NovelToon NovelToon
My Sweet Enemy

My Sweet Enemy

Status: tamat
Genre:Kehidupan di Sekolah/Kampus / One Night Stand / Playboy / Cinta Seiring Waktu / Tamat
Popularitas:58k
Nilai: 5
Nama Author: Rey

"Apa yang terjadi dengan kamu dan cucuku adalah hal yang tidak bisa dianggap sepele. Kalian berdua harus segera menikah."

"Tapi, Nek. aku tidak mau menikah dengan cucu nenek yang playboy itu."

"Bagaimana jika kamu hamil anak dari cucuku karena kejadian malam itu?"

Lana tidak bisa berkata apa-apa. Kejadian satu malam yang terjadi antara dirinya dan Noah membuat dua orang yang saling membenci itu harus hidup dalam satu ikatan pernikahan.

Lana yang sangat membenci Noah karena sepak terjang Noah yang seorang playboy selama ini. Pun dengan Noah yang menganggap Lana bukan gadis yang benar karena pernah melihat Lana menerima uang dari pria paruh baya.

Pernikahan yang seharusnya adalah hal yang bahagia bagi pasangan kekasih, tapi tidak bagi mereka.

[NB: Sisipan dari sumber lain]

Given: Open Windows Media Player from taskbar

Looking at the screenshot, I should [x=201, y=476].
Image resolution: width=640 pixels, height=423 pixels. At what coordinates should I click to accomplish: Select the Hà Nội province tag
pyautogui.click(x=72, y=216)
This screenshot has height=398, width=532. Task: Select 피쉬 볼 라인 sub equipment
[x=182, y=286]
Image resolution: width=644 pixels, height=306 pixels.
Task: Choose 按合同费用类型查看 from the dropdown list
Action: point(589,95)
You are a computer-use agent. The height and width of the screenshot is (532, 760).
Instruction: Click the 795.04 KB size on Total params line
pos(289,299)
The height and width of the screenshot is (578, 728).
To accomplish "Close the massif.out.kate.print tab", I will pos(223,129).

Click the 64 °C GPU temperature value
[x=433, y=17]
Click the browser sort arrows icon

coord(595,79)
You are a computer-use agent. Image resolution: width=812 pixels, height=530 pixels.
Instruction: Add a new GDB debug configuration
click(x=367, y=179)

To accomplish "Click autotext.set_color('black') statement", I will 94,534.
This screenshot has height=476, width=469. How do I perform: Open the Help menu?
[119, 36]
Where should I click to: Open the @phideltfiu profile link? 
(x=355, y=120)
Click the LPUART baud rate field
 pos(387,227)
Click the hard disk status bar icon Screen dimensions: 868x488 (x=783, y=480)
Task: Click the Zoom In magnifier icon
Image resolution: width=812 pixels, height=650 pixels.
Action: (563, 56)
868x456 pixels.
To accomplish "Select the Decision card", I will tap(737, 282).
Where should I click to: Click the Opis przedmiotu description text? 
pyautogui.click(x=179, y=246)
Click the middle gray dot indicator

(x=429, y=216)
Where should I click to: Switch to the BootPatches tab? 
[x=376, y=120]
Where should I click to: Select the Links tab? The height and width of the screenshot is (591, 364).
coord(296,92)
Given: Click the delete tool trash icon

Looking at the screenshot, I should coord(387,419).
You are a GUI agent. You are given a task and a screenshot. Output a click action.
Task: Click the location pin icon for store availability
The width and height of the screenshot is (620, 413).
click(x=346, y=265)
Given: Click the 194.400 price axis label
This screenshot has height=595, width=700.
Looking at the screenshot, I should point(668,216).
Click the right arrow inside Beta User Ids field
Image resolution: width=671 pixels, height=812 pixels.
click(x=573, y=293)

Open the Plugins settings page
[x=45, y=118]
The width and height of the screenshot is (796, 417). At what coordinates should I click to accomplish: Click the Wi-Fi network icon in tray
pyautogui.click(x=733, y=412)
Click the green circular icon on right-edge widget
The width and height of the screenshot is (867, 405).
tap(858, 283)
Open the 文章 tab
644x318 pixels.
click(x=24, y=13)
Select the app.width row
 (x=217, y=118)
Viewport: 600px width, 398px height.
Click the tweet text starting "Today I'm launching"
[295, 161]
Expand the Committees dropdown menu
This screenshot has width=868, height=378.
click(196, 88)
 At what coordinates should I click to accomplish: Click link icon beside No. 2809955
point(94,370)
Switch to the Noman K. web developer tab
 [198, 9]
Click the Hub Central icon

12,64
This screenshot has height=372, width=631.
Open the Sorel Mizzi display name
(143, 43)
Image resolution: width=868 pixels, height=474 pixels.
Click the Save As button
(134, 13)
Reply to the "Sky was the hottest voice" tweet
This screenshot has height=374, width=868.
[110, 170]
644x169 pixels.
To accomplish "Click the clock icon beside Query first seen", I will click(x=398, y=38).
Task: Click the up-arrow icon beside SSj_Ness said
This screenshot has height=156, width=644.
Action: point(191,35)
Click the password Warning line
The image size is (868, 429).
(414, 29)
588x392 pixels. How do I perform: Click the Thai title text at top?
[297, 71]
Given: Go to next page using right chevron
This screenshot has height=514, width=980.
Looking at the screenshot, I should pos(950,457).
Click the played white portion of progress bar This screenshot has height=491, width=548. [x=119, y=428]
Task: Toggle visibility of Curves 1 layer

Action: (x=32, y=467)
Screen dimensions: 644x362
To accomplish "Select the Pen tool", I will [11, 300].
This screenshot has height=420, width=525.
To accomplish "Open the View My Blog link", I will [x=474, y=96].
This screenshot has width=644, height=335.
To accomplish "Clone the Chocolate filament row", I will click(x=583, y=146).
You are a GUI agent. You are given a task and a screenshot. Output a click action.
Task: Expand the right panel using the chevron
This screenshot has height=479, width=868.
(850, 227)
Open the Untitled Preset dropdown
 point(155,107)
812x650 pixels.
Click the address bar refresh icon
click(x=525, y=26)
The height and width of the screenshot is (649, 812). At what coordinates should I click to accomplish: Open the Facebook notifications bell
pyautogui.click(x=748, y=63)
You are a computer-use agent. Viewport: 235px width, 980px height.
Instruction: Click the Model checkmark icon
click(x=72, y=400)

Bagaimana mereka akan menjalaninya? Dan apakah mereka akan menemukan arti sesungguhnya dari suatu hal yang sakral, yaitu pernikahan?

Selamat membaca dan semoga jatuh cinta sama ceritaku.

IG : rinitri_87

Karya ini diterbitkan atas izin NovelToon Rey, isi konten hanyalah pandangan pribadi pembuatnya, tidak mewakili NovelToon sendiri

Menjadi Perawat Untuk Suami part 1

Lana duduk di depan Noah dengan kotak P3Knya. Jujur saja Lana ini sangat kesal pada Noah, tapi mengingat ada sedikit kebaikan dari pria itu, apa lagi teringat dengan nenek Key, Lana pun merasa kasihan pada Noah.

"Sini, aku bersihkan luka kamu!" Lana memalingkan wajah Noah ke arahnya dengan kasar.

"Sakit Singa Betina!" seru Noah kesal.

"Salah sendiri. Kenapa kamu pakai berantem sama orang? Pasti gara-gara wanita." Lana mengoleskan cairan yang dituang di kapas dan ditempelkan perlahan pada luka Noah agar memarnya hilang.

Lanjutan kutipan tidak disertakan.